The university cities of Glasgow, Hull and Manchester have been named as the country's top buy-to-let hot spots for landlords looking to invest in student properties.
Relatively low house prices in Glasgow combined with an average rent of more than £1,000 a month on a typical four-bedroom student property mean that landlords there can expect the best rental yields in the UK at around 4.95%, according to property search website Zoopla, which used its own database for the findings.
The rental yield on a property is the annual return an investor can expect to make. It is worked out by calculating a year's rental income as a percentage of how much the rental property cost in the first place. Zoopla's findings were for made for gross yields, before the deduction of tax and expenses.
Hull had the second best rental yield at 4.80%, followed by Manchester at 4.59%.
Many of the cities offering better potential returns for landlords are outside the more expensive areas of the South where property prices are relatively high. The size of the profit a landlord can expect to make also depends on the strength of demand from potential tenants.

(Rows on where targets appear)

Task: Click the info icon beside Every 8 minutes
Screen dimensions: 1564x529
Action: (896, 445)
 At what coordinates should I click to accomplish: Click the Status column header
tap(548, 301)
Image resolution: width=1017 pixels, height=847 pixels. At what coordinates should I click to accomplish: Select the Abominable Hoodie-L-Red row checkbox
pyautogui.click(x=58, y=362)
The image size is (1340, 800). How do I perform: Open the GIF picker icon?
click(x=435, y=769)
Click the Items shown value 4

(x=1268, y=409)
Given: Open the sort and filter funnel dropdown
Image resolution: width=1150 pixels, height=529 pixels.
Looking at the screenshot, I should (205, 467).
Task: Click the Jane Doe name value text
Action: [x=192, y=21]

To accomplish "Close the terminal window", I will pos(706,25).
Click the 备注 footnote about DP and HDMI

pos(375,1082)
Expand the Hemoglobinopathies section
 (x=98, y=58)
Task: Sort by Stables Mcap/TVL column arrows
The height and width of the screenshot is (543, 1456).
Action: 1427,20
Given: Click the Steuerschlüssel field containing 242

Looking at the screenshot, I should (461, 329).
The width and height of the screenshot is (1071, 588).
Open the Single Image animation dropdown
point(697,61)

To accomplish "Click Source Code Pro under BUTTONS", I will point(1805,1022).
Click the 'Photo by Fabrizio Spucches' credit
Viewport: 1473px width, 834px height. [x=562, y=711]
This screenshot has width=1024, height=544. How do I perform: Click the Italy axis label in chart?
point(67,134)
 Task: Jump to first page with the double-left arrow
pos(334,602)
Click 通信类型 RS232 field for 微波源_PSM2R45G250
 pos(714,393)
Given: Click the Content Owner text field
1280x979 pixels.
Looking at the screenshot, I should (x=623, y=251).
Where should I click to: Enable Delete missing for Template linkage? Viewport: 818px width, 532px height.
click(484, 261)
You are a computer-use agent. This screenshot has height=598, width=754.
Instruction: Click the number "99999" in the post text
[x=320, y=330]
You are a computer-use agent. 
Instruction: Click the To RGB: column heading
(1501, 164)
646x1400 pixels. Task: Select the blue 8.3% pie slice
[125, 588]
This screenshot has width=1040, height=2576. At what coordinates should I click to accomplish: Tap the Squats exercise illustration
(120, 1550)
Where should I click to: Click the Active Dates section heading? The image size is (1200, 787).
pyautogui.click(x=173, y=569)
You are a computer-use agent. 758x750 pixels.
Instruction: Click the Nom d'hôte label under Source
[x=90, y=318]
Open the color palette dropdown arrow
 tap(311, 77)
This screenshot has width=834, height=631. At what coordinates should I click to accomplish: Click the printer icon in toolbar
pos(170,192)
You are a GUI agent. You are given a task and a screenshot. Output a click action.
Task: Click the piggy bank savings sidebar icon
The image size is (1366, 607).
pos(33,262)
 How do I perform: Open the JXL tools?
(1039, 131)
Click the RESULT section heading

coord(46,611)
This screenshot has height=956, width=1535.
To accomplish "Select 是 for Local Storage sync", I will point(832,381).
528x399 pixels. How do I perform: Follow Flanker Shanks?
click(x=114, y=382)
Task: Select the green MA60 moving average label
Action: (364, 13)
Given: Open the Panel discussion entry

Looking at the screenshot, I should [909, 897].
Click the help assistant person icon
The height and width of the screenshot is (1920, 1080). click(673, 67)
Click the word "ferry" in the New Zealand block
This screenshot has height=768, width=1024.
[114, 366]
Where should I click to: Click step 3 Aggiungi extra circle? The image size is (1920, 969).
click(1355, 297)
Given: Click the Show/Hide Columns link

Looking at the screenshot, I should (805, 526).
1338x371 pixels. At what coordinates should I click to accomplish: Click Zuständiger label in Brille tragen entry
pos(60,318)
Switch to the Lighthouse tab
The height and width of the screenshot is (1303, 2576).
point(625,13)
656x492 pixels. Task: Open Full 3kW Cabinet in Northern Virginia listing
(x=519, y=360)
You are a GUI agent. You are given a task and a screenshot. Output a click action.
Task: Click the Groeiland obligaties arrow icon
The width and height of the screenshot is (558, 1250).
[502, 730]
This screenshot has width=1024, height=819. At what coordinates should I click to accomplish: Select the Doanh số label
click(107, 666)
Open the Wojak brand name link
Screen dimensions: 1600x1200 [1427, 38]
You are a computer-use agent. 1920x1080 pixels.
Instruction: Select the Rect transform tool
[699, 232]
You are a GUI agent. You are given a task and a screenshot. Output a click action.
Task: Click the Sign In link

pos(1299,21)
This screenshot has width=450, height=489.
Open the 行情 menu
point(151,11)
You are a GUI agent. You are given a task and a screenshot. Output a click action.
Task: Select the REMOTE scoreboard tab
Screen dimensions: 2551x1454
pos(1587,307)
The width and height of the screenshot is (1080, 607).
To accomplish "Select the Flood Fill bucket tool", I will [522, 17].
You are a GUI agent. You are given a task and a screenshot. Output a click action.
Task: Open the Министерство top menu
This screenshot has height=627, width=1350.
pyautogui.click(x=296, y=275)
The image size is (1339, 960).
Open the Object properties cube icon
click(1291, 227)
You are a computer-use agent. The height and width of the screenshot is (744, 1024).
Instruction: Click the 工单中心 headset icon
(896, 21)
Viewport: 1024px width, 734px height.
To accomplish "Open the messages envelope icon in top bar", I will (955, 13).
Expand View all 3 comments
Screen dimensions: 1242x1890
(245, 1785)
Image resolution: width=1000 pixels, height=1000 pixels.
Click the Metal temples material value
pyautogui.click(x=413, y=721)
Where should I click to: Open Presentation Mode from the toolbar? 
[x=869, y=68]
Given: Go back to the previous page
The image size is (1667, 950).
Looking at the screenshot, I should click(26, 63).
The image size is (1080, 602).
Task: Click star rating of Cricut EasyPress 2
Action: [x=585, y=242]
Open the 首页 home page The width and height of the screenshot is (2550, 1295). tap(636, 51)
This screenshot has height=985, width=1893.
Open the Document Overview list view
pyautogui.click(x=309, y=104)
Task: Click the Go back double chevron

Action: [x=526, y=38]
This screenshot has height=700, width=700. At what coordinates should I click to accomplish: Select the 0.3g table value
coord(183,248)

(Exercises)
**a.** In the article on student buy-to-let properties, what gross rental yield is given for Manchester?
**b.** Pick up the article on student buy-to-let properties after its final sentence and carry it on.

(Answers to the exercises)
**a.** 4.59%

**b.**
Despite having the largest student population in the UK, London was only the 10th most attractive place to invest in student accommodation.
Zoopla said this is because London house prices are rising faster than rents, which is reducing the potential returns for landlords.
Recent studies have shown that house prices in London are up by around 10% year-on-year as the housing market gathers pace.
The average yield on a student property in London was found to be 4.20%, putting the English capital behind places including Cheltenham, Cambridge, Bristol and Luton.
Oxford did not make the top 10, despite its worldwide reputation. Ranked at number 14, with a typical potential rental yield of 4.02%, Oxford came behind Sunderland and Coventry.
Belfast was in 18th place with a potential yield of 3.96%, while Swansea was in 24th and Cardiff was at 30.
Carlisle, Middlesbrough and Bournemouth were found to offer the lowest potential returns to landlords. The typical potential rental yield in Carlisle was found to be 2.58%, putting it well below the UK average of 3.79%.
In terms of the best value for students, Middlesbrough was found to have the cheapest digs. The average rent for a four-bedroom property in Middlesbrough was £562 a month.
At the other end of the scale, the average rent on a four-bedroom property in London costs more than six times that of Middlesbrough, at £3,485 a month.
There has recently been renewed interest in the buy-to-let sector, which has provided some decent returns at a time when savers are struggling to make any real money on their cash pots amid low interest rates.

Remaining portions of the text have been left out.